Mungkin pembahasan yang paling menyeluruh dari prinsip-prinsip pendidikan Al Qur’an adalah buku mani Sahin “Arah Baru dalam Pendidikan Islam ( Sahin 2013 )”. Terutama di bab 7, Sahin secara khusus menjelaskan apa yang disebutnya, “kebutuhan mendesak untuk memikirkan kembali teori dan praktik pendidikan Islam kontemporer ( Sahin 2013, hlm. 179 )”. Kebutuhan ini, menurutnya, harus secara khusus membahas prinsip-prinsip di jantung teks-teks suci Islam, jangan sampai studi dalam pendidikan Islam berisiko menjadi sedikit lebih dari latihan yang terus meluas dalam “reifikasi ideologis ( Sahin 2013, hlm. 178 )” . Dalam menggambarkan “karakter pendidikan dan pedagogik yang menyeluruh dari Al-Qur’an ( Sahin 2013, hal. 181 .)),” Sahin menekankan pesan Al-Qur’an kepada apa yang dia sebut sebagai “pendengar pertama”, yaitu mereka yang hidup sezaman dengan waktu penerimaannya ( Sahin 2013, hlm. 181 )”. Dalam melakukannya, ia berfokus pada ajakan Al-Qur’an untuk “transformasi diri” melalui refleksi pada prinsip-prinsipnya ( Sahin 2013, hlm. 186). Betapapun mengartikulasikan penjelasannya tentang prinsip-prinsip pendidikan dalam teks Al-Qur’an, bagaimanapun, itu tidak termasuk analisis linguistik yang lengkap dari istilah-istilah pendidikan seperti yang dilakukan artikel ini.
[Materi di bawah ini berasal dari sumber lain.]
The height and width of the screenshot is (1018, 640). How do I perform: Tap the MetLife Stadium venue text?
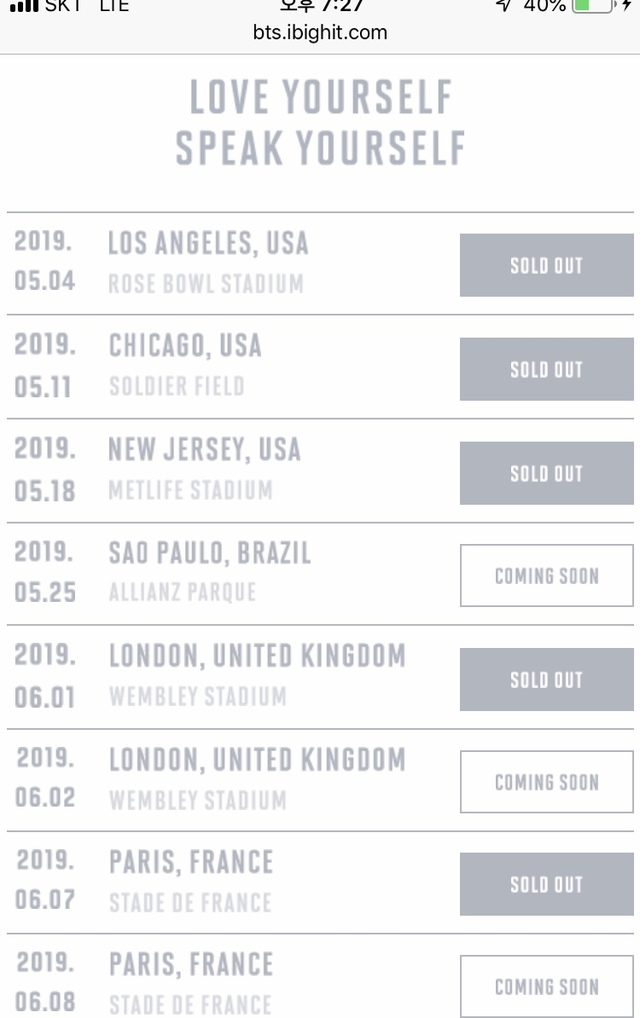(x=190, y=490)
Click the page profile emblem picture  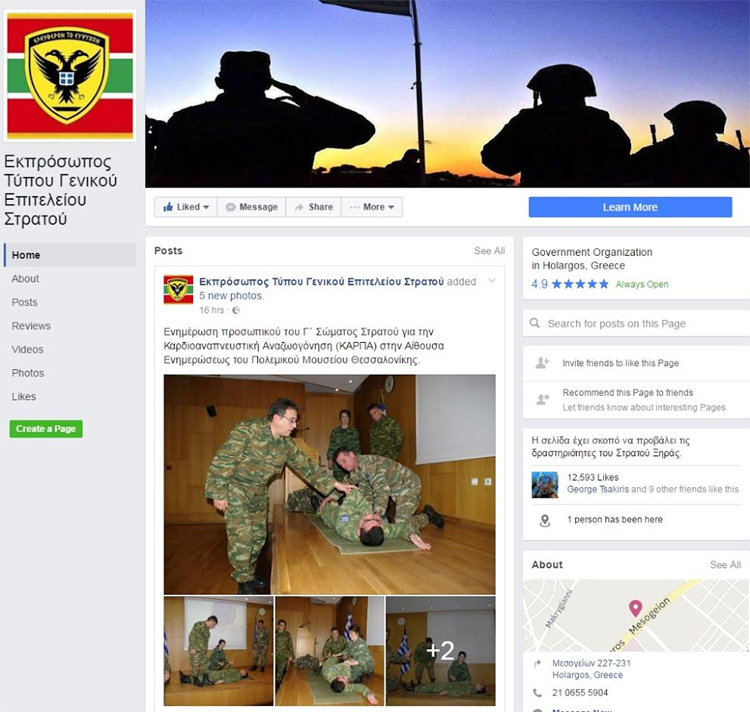70,76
Lebih lanjut, Sahin juga menghimbau kepada sumber-sumber di luar Al-Qur’an untuk mendukung pernyataannya tentang prinsip-prinsip pendidikan yang terkandung di dalam halaman-halamannya. Hal ini sesuai dengan tujuannya, bagaimanapun, yaitu untuk menggambarkan tarbiyah sebagai “proses dialogis kritis menjadi” bagi generasi baru pemuda Islam, yang dia alamatkan di awal babnya tentang filsafat pendidikan Al-Qur’an ( Sahin 2013 ). , hal. 167). Artikel ini memberikan kontribusi yang berbeda untuk literatur tentang pendidikan Islam dengan berfokus pada prinsip-prinsip unik yang terkandung dalam Al-Qur’an tanpa dukungan periferal dari teks-teks ekstra-Qur’an. Ini, sekali lagi, bukan untuk mengatakan bahwa teks-teks seperti itu tidak penting. Sebaliknya, artikel ini merupakan langkah awal dan persiapan untuk penelitian masa depan yang menggabungkan teks-teks tersebut dengan meletakkan fondasi dasar pemikiran pendidikan Islam seperti yang terkandung dalam teks paling suci dan paling mendasar.